An incidence of about 2.1% to 3.4% of patients per year was reported in a selected study, using different risk scores [22]. The CHADS2 Score, normally used to define the risk score of cardio-embolism in patients with AF, may be useful in identifying the risk of bleeding too, if restricted to a population over 75 years old [22].

Our study aimed, in the sample population examined, to estimate the risk of bleeding in patients on OAT based on a screening EGD carried out before starting treatment. High-risk upper gastrointestinal lesions were found in 23% of patients who submitted to EGD (group A) and further low-risk lesions were found in 17% of patients. This is in accordance with previous observations [23]. The novel data is that in the two groups, A and B, comparable for age, sex, and risk factors there was a significant difference in incidence of bleeding. Over the follow up, many factors able to induce hemorrhage were present without statistical difference in both groups. These include drugs able to injure gastro-duodenal mucosa, such as NSAIDS or platelets antiaggregants, and the extended INR values. The differences between the two groups in the antiarrhythmics drugs, amiodarone, propafenone and flecainide, are not important to this study because they do not influence the primary end point. Their pharmacological action does not involve the gastro-duodenal mucosa.

The incidences of early hemorrhages were significantly different between the two groups (Table 1) with 12 in group B (12%) and 2 in group A (1.7%). The incidences of all hemorrhages were 18 (18%) in group B vs 6 (7%) in group A at 12 months follow up (Table 1). In literature, there are differences among studies on the incidence of hemorrhage in patients during OAT. Any study is prospective and in two retrospective studies [13, 15], the incidence of digestive hemorrhage at six months was 20% in patients treated without gastric protection. There does not seem to be a difference when gastric protection is given; for in this case, the overall incidence of hemorrhage was 24% [24]. In another study, similar to this one in the number and age of patients [25], two populations of patients on OAT were compared and major bleeding occurred in 12% vs 5.6% at 6 months; it was more common in the usual care group than in the intervention group, in which patients were protected by avoiding gastrolesive drugs.

In our study, the incidence of bleeding was evaluated at two months to point out early bleeding which, in our view, represents the effect of a pre-existing, not identified, digestive lesion. This appears clear by the difference between the two groups (12% vs 1.7% for groups B and A, respectively). At twelve months, the cumulative incidence of hemorrhages was 18% vs 6%. If all hemorrhages are evaluated, the incidence was 13%. Major hemorrhages are defined differently in literature so it is difficult to compare their incidence. The incidence is approximately 2.3% a year so we would expect 5 hemorrhages in 215 patients. Indeed, if we take away the 12 early hemorrhages in group A of this study, we can calculate an incidence of hemorrhage of 5.5%.

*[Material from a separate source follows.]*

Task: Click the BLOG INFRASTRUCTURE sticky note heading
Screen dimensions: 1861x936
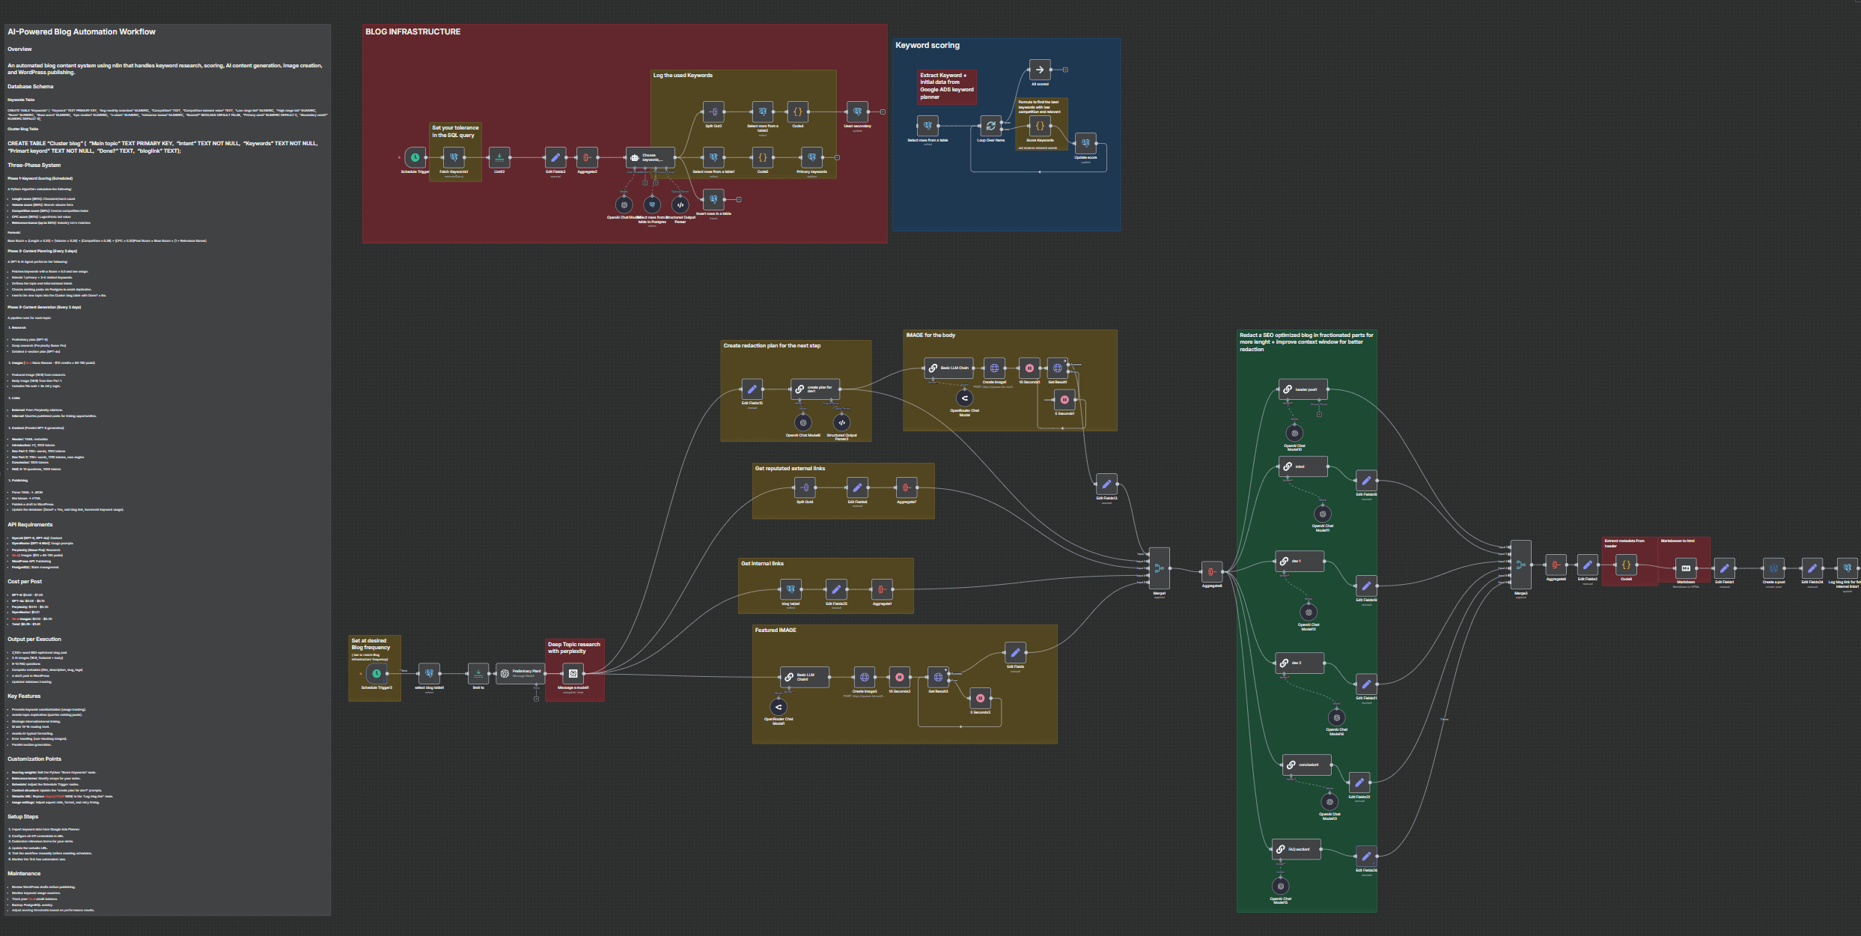Action: 412,32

An interpretation of the data is that hidden digestive diseases were present in the group that rejected the EGD (group B), which increased the number of early hemorrhages. These data are novel and original and provide an argument “pro” the diagnostic, preventive EGD in subjects with indication for OAT. Our population is at high risk of bleeding because NVAF occurs in an older population. The follow up was completed without PPIs in both groups. Prophylactic use of these drugs can explain the lower incidence of early digestive bleeding in other studies.

Learning points

This trial provides an argument to suggest preventive Esophago-Gastro-Duodenoscopy in older subjects suffering from atrial fibrillation with indication to oral anticoagulant therapy.